=== Source material ===

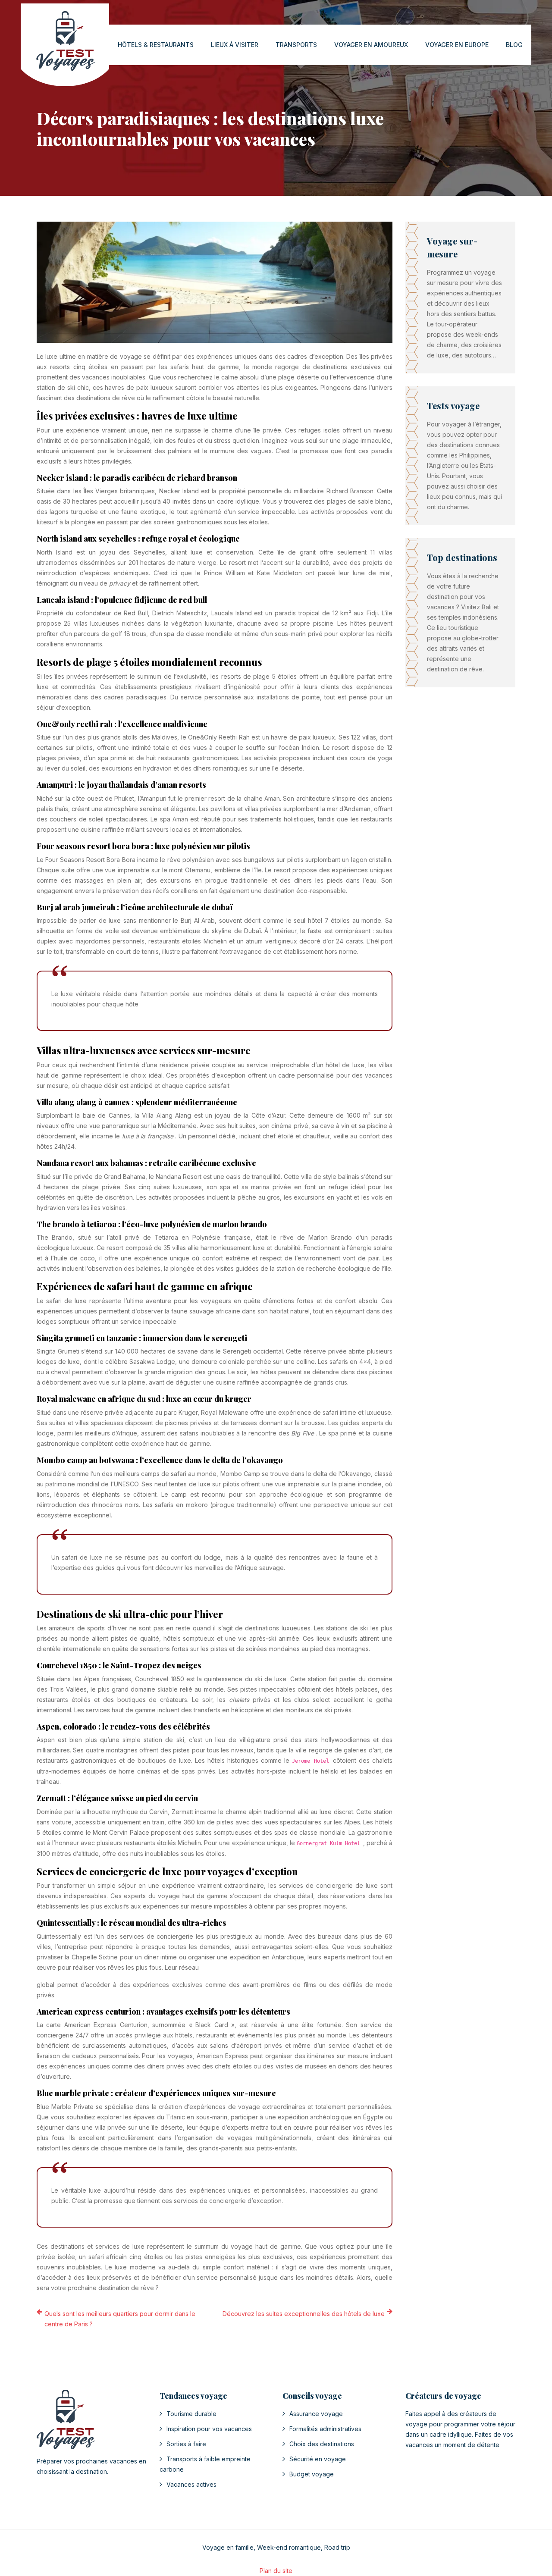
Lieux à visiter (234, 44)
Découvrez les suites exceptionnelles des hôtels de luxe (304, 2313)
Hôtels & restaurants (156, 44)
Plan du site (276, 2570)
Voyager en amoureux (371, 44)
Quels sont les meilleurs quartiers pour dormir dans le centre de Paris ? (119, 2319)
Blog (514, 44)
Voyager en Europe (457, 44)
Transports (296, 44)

===

**Your task:** When a line of the data holds the string "Voyager", pick it out and copy it.

**Answer to the problem:**
Voyager en amoureux (371, 44)
Voyager en Europe (457, 44)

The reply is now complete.